La Commission européenne a menacé mardi de poursuivre Paris en justice pour sanctionner les expulsions de Roms roumains et bulgares, a accusé les autorités françaises de duplicité et fait un parallèle avec la Deuxième Guerre mondiale.

Viviane Reding, en charge de la Justice et des droits fondamentaux au sein de l'exécutif européen, s'est montrée très sévère.

«J'ai été personnellement interpellée par des circonstances qui donnent l'impression que des personnes sont renvoyées d'un État membre juste parce qu'elles appartiennent à une certaine minorité ethnique. Je pensais que l'Europe ne serait plus le témoin de ce genre de situation après la Deuxième guerre mondiale», a-t-elle lancé au cours d'une conférence de presse.

«Je vais être très claire: les discriminations ethniques ou raciales n'ont pas leur place en Europe», a-t-elle martelé.

«Personnellement, je suis convaincue que la Commission ne va pas avoir d'autre choix que de lancer une procédure d'infraction contre la France» pour non respect de la législation de l'UE, a-t-elle annoncé.

Visiblement ulcérée par la dissimulation de l'existence d'une circulaire française ciblant expressément les Roms pour les expulsions et froissée par les critiques contre bruxelles du secrétaire d'État français aux Affaires européennes Pierre Lellouche, Mme Reding a accusé de duplicité des autorités françaises.

«Il est choquant qu'une partie du gouvernement français vienne à Bruxelles dire des choses et qu'une autre partie du gouvernement fasse le contraire», s'est-elle insurgée. «C'est une honte», a-t-elle lancé.

Les autorités françaises ont retiré lundi la circulaire incriminée. «Il ne suffit pas de changer les mots. Le comportement doit également être modifié», a insisté Mme Reding.

Mme Reding veut lancer cette procédure d'infraction pour non respect de la législation européenne dans «les deux prochaines semaines», et a sommé les autorités françaises de s'expliquer rapidement. «Mais je veux être claire. Ma patience a atteint ses limites», a-t-elle averti.

Dans le détail, Mme Reding veut rappeler Paris à l'ordre pour transposition insuffisante d'une directive européenne sur la libre circulation de citoyens européens et «application discriminatoire» de ce texte. À terme, la France pourrait donc être poursuivie devant la Cour de justice européenne avec de fortes amendes à la clé.

La fermeté de la Commission a été saluée par les Verts au Parlement européen.

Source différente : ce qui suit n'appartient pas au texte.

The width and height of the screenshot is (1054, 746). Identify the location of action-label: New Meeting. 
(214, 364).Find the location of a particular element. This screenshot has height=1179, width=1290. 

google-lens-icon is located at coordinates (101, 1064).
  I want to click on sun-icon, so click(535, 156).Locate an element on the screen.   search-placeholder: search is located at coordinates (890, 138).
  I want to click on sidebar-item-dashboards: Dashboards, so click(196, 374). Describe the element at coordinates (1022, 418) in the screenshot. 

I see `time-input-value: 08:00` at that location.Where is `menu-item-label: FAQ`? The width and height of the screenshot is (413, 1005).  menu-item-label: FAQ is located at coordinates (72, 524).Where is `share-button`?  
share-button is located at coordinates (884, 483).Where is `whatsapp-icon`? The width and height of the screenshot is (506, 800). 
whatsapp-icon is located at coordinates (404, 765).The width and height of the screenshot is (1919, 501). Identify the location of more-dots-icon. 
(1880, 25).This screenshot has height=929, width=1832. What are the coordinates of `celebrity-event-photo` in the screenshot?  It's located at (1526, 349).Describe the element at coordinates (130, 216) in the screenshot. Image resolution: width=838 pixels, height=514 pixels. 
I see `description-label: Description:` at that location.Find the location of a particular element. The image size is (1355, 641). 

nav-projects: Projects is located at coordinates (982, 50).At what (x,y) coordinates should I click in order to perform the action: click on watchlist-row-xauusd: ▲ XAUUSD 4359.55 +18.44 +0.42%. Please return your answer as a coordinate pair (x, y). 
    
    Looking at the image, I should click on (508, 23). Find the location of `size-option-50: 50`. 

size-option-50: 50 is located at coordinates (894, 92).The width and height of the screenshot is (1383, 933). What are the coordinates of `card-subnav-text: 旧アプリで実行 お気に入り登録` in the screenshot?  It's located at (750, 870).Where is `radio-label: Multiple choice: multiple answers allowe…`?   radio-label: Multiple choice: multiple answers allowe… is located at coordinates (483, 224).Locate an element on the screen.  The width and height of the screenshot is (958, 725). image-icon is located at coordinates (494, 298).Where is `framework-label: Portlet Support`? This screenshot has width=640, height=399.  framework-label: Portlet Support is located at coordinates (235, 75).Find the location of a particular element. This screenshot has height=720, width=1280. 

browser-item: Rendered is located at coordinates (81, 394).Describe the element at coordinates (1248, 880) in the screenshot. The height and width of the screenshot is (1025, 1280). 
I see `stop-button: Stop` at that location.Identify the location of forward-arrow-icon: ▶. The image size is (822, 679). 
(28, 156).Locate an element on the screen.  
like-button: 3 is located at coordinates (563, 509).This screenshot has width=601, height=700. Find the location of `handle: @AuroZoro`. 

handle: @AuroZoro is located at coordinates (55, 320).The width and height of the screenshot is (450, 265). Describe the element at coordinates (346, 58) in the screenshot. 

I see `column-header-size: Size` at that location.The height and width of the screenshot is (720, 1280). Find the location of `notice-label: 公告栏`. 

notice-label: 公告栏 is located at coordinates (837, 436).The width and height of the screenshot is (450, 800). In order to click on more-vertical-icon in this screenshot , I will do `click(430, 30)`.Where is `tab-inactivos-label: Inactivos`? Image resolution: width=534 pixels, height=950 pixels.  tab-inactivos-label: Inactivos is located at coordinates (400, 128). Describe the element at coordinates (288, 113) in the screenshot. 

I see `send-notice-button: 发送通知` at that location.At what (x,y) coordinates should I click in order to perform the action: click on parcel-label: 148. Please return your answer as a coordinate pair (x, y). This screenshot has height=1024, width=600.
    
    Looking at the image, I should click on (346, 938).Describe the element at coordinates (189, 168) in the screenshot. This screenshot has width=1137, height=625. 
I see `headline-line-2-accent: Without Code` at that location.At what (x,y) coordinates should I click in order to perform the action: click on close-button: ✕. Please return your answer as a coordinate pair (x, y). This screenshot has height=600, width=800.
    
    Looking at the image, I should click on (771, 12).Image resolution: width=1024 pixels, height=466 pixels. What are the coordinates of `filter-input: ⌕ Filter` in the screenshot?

«Mieux vaut tard que jamais, il faut maintenant qu'elle passe à l'action», a déclaré son coprésident Daniel Cohn-Bendit. «C'est une occasion en or de sauver l'honneur de la Commission», a-t-il ajouté.

Le Parlement européen a voté la semaine dernière une résolution réclamant l'arrêt immédiat des expulsions de Roms.

Le ministre français de l'Immigration Eric Besson a tenté mardi de calmer le jeu, mais a assuré que le gouvernement continuerait à démanteler les campements irréguliers.

«La France n'a procédé à aucune reconduite volontaire ou forcée sur une base ethnique», a-t-il affirmé à l'AFP en marge d'une réunion à Bruxelles avec ses homologues de l'UE consacrée à la politique d'asile.

«La France respecte la Commission dans son rôle de gardienne des traités. Nous avons répondu à toutes ses questions et nous recommencerons si nécessaire», a-t-il aussi assuré.

Le ministère français des Affaires étrangères s'est montré plus ferme.

«Nous avons appris avec étonnement les déclarations de Mme Viviane Reding. Nous ne pensons pas que c'est avec ce type de déclaration que nous pourrons améliorer le sort et la situation des Roms qui sont au coeur de nos préoccupations et de notre action», a déclaré son porte-parole, Bernard Valero.